Sermon for the Epiphany, 6th January 2010

Dec 31st, 2009 | By | Category: Sermons

“ . . . they went on their way, and the star they had seen in the east went ahead of them until it stopped over the place where the child was”.  Matthew 2:9

‘A cold coming we had of it,
Just the worst time of the year
For the journey, and such a long journey:
The ways deep and the weather sharp,
The very dead of winter.’

The opening lines of ‘The Journey of the Magi’ by the poet T.S.Eliot, lines he took from the English bishop Lancelot Andrewes, who lived three centuries previously.

The wise men, the Magi, have fascinated people for centuries. We need to put away our traditional Christmas card pictures of the Magi, we need to forget the gorgeous silken robes and the elegant appearance, because if you were like that you’d get robbed no sooner than you were outside the city walls. Instead, when we think about the Magi we need to think of men who were very wise to the ways of the world, strong, tough, resilient characters.

These men are in many ways troublesome figures because in reality they are much stronger than our Christmas card pictures, they are dangerous for the times they live in because no-one knows who they were, where they were from, or what dangers they might pose.

Centuries later the tradition developed that there were three of them, (the number comes fro the description of their gifts as gold, frankincense and myrrh), the names given to them were Caspar, Melchior and Balthazar.

To this day they are popular figures in Germany and Austria. Go to towns in the Catholic areas of either country and you will see chalked above the doors of the houses and the shops ‘’C+M+B’ and the year. The inscription is a mark that carol singers have called on the Epiphany, singing the Good News of Jesus’ birth, just as the wise men, Caspar plus Melchior plus Balathazar, carried with them the Good News all those centuries before. The initials of the wise men CMB are also the initials for ‘Christus mansionem benedicat’, the Latin for ‘Christ bless this house’. The chalk inscriptions are a reminder of the Good News received by the wise men and also a prayer that the house that remembers the wise men will be a place of blessedness.

▸ INFORMATION PROVIDED

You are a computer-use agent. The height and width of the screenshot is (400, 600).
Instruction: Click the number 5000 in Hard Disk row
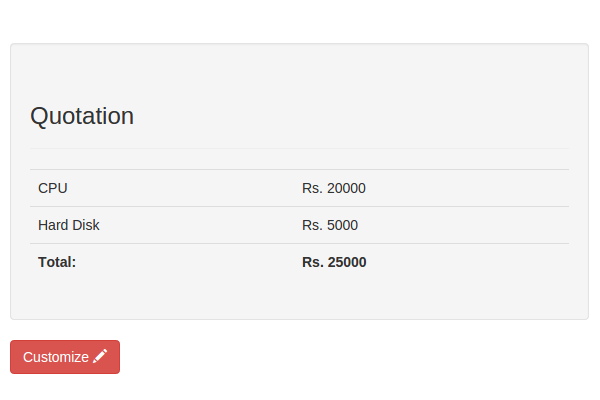342,225

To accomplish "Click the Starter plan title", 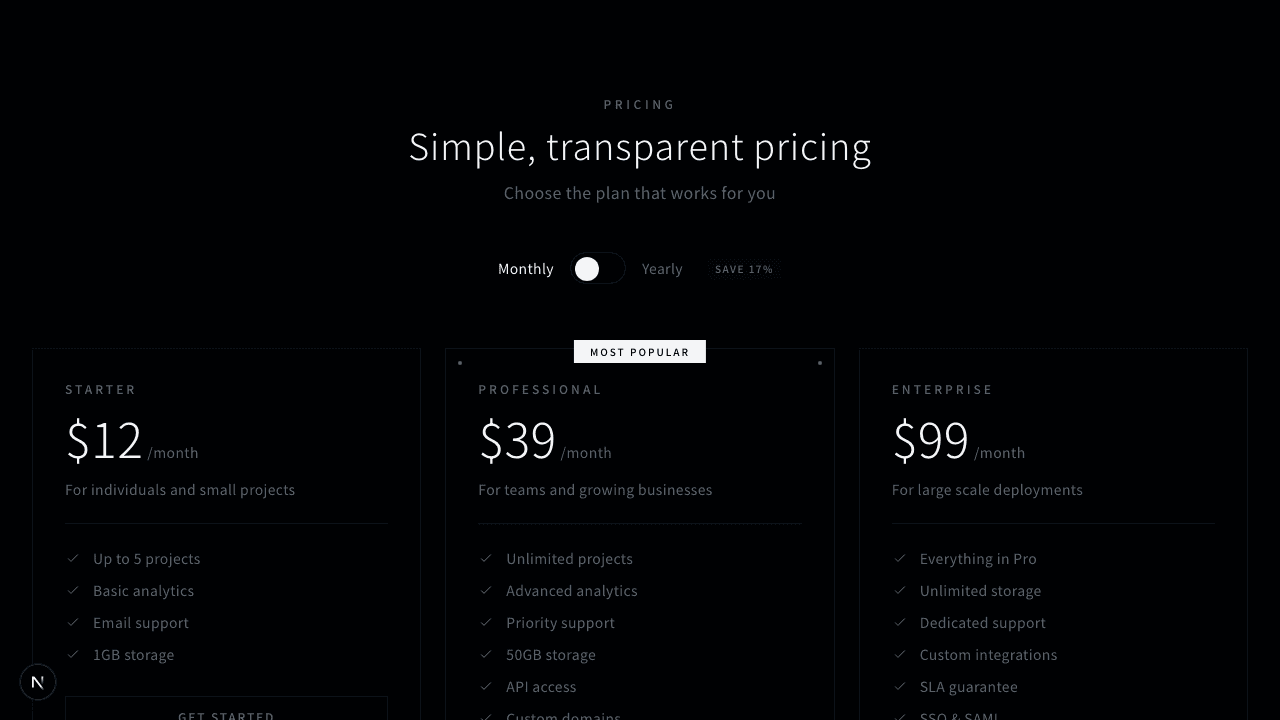I will (101, 390).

▸ AIM OF THE EXERCISE
Copy everything in the Epiphany sermon from "The opening lines" down to "tough, resilient characters.", substituting "greeting card" for "Christmas card".

▸ WRITTEN ANSWER
The opening lines of ‘The Journey of the Magi’ by the poet T.S.Eliot, lines he took from the English bishop Lancelot Andrewes, who lived three centuries previously.

The wise men, the Magi, have fascinated people for centuries. We need to put away our traditional greeting card pictures of the Magi, we need to forget the gorgeous silken robes and the elegant appearance, because if you were like that you’d get robbed no sooner than you were outside the city walls. Instead, when we think about the Magi we need to think of men who were very wise to the ways of the world, strong, tough, resilient characters.